Search code examples
javalocaledecimalformatiso-639

DecimalFormatSymbols has unexpected region specific values for unorthodox locales


With help of DecimalFormatSymbols you can request locale-based characteristics, such as decimal separator or thousands separator.

As long as you request it for usual language tags (e.g. de-AT, en-US) it works as expected. But if you mix language-country combinations it behaves odd. Especially, let's take a look at the thousands separator. (for english it is ,, for german it is .)

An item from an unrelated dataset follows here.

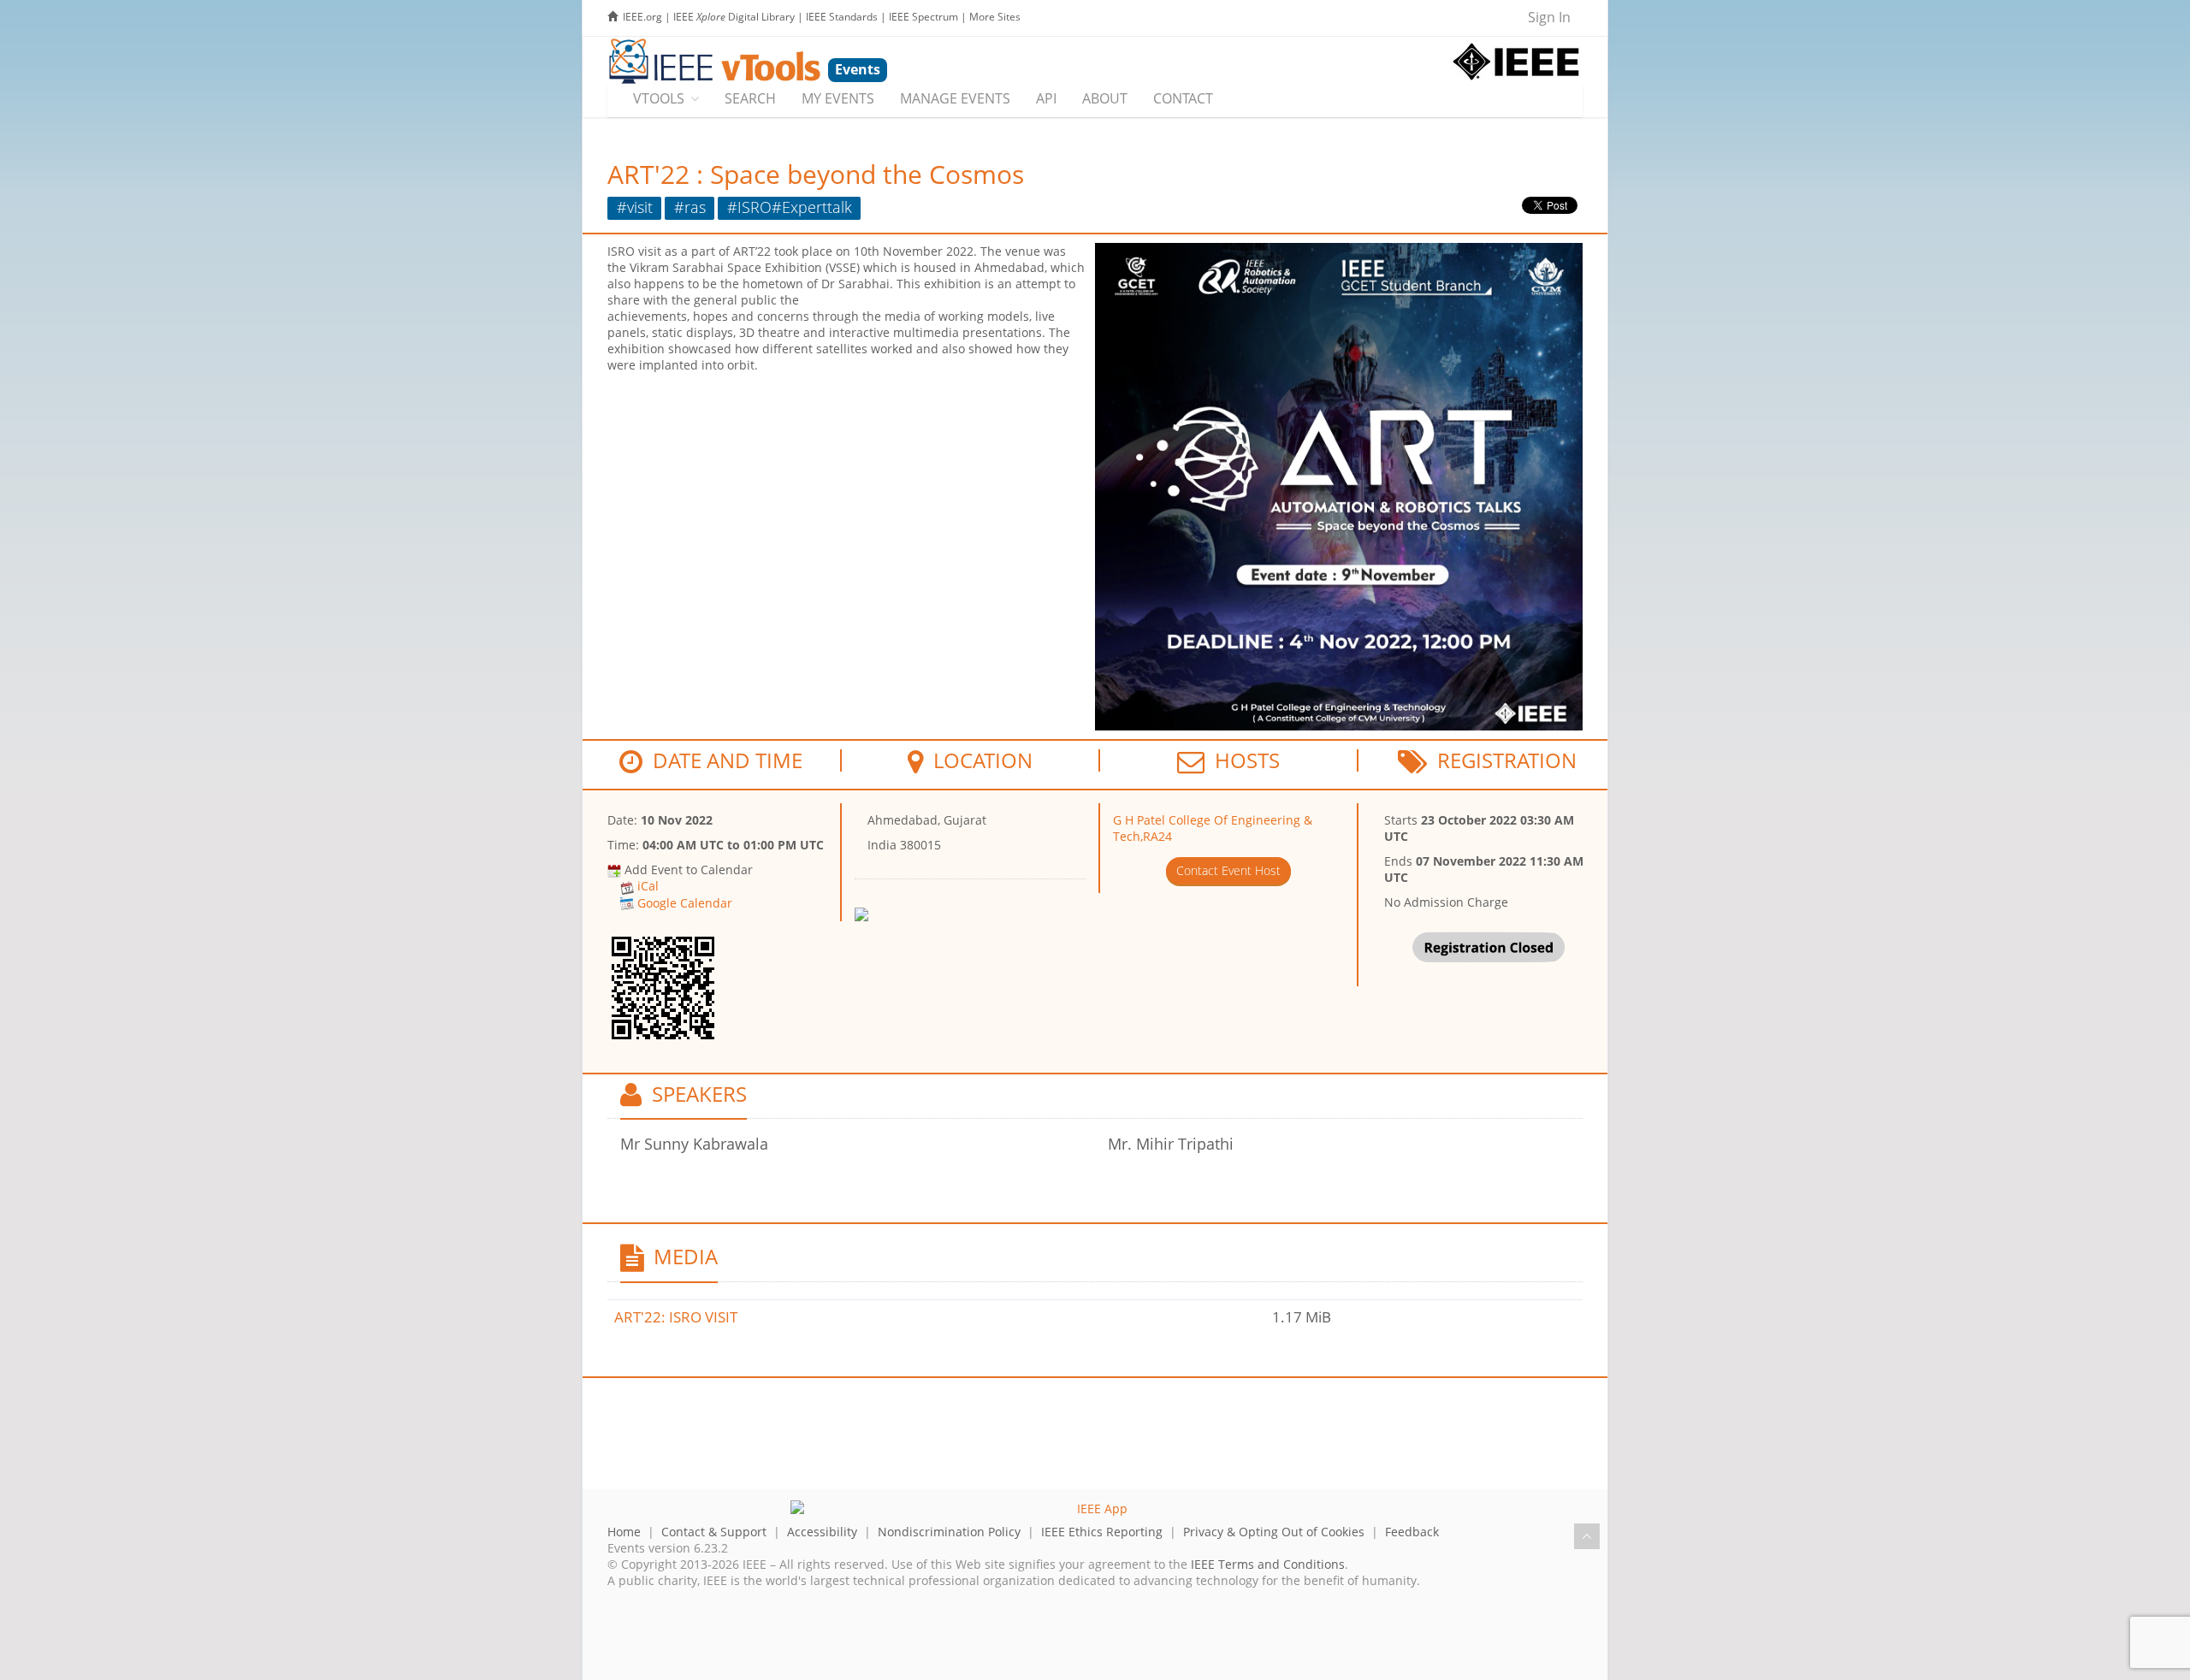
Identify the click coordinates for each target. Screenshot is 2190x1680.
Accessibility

    System.out.println("en-US: " + DecimalFormatSymbols.getInstance(Locale.US).getGroupingSeparator());
    System.out.println("de-DE: " + DecimalFormatSymbols.getInstance(Locale.GERMANY).getGroupingSeparator());
    System.out.println("de-US: " + DecimalFormatSymbols.getInstance(new Locale.Builder().setLanguage("de").setRegion("US").build()).getGroupingSeparator());
    System.out.println("de: "+DecimalFormatSymbols.getInstance(new Locale.Builder().setLanguage("de").build()).getGroupingSeparator());
    System.out.println("DE: " + DecimalFormatSymbols.getInstance(new Locale.Builder().setRegion("DE").build()).getGroupingSeparator());
    System.out.println("ru-RU: " + DecimalFormatSymbols.getInstance(new Locale.Builder().setLanguage("ru").setRegion("RU").build()).getGroupingSeparator());
    System.out.println("RU: " + DecimalFormatSymbols.getInstance(new Locale.Builder().setRegion("RU").build()).getGroupingSeparator());

The result is:

en-US: ,
de-DE: .
de-US: .
de: .
DE: ,
ru-RU: 0x160
RU: ,

For de-US it indicates a dot as separator which represents the separator in german but not for US. As if it only takes the language tag into account.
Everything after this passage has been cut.